A short text instruction prepended to the input that tells the embedding model what task is being performed. Prefixing a query with "search_query:" or a document with "search_document:" helps the model produce embeddings optimized for that use case. Jina Embeddings v3 uses task-specific prefixes to tailor embedding behavior.

Teacher Model

The larger, more capable model in a knowledge distillation setup. The teacher provides reference outputs that the student model learns to imitate.

Text Embedding

A fixed-size dense vector representation of a piece of text, ranging from a single word to a full paragraph. Text embeddings encode linguistic information into a vector space where geometric relationships reflect meaning: similar texts cluster together, and operations like analogy and search become computable through vector arithmetic. They are the output artifact produced by embedding models.

Throughput

The number of items a system processes per unit of time, measured in embeddings per second for embedding pipelines. Throughput is maximized by batching inputs, allowing the model to process multiple items in parallel on the same hardware. It exists in tension with latency: batching improves throughput but increases the time any individual request waits, making the tradeoff a central consideration in production system design.

Token

The smallest unit of text that a model processes. A token might be a whole word, part of a word, or a single character, depending on the tokenizer. The word "embeddings" might be split into "embed" and "dings" as two tokens. Models operate on tokens, not words, which is why token counts differ from word counts.

Tokenization

Breaking text into tokens before feeding it to a model.

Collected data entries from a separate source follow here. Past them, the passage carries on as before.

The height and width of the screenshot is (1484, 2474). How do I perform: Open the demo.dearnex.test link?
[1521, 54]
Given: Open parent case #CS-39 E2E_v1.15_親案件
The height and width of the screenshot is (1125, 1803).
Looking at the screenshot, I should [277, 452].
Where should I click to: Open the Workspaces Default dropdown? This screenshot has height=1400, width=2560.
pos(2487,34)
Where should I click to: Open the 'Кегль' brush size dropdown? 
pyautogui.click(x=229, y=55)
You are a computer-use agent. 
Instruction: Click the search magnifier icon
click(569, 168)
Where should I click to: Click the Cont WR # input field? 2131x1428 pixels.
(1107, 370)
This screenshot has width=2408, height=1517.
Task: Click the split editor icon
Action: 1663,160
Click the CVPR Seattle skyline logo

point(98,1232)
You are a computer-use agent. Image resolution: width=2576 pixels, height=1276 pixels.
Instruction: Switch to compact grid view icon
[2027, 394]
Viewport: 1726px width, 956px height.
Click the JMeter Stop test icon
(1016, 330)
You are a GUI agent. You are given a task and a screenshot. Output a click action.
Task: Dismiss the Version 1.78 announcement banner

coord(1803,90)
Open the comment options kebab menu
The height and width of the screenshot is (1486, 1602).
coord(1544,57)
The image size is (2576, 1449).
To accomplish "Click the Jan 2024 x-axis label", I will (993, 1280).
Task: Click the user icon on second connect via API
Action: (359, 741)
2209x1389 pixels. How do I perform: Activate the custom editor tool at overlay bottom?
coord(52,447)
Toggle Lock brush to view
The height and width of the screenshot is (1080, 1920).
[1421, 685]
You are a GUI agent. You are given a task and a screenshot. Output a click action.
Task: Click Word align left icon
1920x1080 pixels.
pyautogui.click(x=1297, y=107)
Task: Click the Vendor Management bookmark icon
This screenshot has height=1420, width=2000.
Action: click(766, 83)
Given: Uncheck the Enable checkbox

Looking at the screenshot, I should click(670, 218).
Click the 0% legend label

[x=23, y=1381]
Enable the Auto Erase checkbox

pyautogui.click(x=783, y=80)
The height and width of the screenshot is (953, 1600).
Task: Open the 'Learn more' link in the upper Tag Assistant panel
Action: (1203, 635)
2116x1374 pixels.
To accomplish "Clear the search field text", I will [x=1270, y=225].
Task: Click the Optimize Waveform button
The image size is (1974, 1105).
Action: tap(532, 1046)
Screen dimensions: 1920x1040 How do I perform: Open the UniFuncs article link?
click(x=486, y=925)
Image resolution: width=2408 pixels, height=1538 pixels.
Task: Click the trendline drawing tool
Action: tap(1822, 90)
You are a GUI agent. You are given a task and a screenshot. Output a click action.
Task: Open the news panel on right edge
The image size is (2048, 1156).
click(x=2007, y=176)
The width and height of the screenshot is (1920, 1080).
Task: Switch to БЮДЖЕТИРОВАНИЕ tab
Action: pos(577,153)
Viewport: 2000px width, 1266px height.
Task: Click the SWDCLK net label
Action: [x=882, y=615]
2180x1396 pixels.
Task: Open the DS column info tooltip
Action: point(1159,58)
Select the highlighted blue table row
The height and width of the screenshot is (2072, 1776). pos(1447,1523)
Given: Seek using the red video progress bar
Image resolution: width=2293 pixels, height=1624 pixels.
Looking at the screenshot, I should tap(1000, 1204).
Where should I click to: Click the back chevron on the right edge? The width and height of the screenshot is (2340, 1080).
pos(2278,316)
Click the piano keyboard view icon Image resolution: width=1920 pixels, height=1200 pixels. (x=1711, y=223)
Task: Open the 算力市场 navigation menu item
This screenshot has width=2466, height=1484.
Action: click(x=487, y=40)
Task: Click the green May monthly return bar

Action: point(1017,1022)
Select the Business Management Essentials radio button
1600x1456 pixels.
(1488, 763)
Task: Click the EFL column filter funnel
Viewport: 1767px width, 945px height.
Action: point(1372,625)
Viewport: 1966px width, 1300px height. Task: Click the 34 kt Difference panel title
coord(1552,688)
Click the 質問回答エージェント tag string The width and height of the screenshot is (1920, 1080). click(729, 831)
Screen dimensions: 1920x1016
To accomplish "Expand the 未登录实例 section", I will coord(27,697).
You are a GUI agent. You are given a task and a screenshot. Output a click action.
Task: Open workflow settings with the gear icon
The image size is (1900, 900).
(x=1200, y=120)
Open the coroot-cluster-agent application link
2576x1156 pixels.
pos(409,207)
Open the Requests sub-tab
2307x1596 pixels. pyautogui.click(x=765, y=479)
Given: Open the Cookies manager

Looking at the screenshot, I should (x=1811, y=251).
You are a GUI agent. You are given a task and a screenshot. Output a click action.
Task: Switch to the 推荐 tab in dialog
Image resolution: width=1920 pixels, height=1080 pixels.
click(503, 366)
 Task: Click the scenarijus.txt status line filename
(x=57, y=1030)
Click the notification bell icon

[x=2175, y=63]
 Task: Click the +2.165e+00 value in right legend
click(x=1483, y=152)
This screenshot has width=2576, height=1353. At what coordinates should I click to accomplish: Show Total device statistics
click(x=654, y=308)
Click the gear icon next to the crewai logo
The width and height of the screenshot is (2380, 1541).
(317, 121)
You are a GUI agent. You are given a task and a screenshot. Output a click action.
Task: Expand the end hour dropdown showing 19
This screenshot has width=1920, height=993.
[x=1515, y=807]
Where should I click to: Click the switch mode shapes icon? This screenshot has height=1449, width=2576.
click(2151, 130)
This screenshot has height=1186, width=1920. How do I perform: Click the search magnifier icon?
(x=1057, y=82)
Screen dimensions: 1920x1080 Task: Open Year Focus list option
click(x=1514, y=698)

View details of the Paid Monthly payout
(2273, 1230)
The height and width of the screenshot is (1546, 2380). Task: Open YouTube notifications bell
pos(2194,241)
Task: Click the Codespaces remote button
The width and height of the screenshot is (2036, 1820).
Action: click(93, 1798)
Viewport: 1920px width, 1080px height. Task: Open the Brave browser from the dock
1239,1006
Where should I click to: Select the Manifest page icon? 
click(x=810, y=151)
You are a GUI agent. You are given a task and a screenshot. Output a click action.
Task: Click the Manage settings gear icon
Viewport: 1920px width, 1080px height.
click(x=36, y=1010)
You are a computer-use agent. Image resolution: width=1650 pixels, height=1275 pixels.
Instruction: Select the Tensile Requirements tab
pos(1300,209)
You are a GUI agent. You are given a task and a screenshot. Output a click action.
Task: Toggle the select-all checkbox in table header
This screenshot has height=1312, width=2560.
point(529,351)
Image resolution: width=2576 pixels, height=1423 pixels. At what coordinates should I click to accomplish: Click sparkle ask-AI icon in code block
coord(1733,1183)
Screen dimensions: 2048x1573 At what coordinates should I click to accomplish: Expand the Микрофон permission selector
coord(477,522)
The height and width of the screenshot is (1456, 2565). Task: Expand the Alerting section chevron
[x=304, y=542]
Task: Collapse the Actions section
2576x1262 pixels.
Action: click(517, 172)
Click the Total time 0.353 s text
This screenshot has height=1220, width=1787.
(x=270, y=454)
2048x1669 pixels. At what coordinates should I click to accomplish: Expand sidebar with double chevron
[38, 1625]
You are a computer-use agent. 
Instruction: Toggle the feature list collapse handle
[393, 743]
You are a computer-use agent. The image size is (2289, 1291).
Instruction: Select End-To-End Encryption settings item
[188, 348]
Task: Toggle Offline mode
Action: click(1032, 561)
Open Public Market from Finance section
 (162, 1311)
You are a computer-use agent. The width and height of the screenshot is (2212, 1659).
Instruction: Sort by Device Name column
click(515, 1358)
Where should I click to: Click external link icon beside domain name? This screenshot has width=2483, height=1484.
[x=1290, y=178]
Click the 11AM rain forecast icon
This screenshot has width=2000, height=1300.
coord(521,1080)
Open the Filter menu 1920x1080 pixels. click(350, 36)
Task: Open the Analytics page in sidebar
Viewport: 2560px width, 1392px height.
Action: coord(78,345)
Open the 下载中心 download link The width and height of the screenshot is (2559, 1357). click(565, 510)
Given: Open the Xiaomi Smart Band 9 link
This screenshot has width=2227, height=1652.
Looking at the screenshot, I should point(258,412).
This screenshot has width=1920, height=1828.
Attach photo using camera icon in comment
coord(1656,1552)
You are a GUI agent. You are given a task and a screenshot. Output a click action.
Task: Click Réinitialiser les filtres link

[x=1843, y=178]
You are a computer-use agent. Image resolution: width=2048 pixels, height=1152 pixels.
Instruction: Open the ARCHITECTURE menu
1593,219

Different models use different tokenization strategies, and the same sentence can produce different token counts depending on the tokenizer. Tokenization determines what the model actually sees.

Training Triplet

A set of three items used in training: an anchor (e.g., a query), a positive (a relevant result), and a negative (an irrelevant result). The model is trained so the anchor's embedding is closer to the positive than to the negative.

Transformer

The neural network architecture behind virtually all modern embedding and language models. Introduced in 2017, transformers process all parts of an input simultaneously rather than sequentially, and use attention mechanisms to understand relationships between words regardless of their position in the text.

Triplet Loss

A loss function that operates on training triplets (anchor, positive, negative). It penalizes the model when the distance between the anchor and positive is not sufficiently smaller than the distance between the anchor and negative. The required gap is controlled by a margin parameter.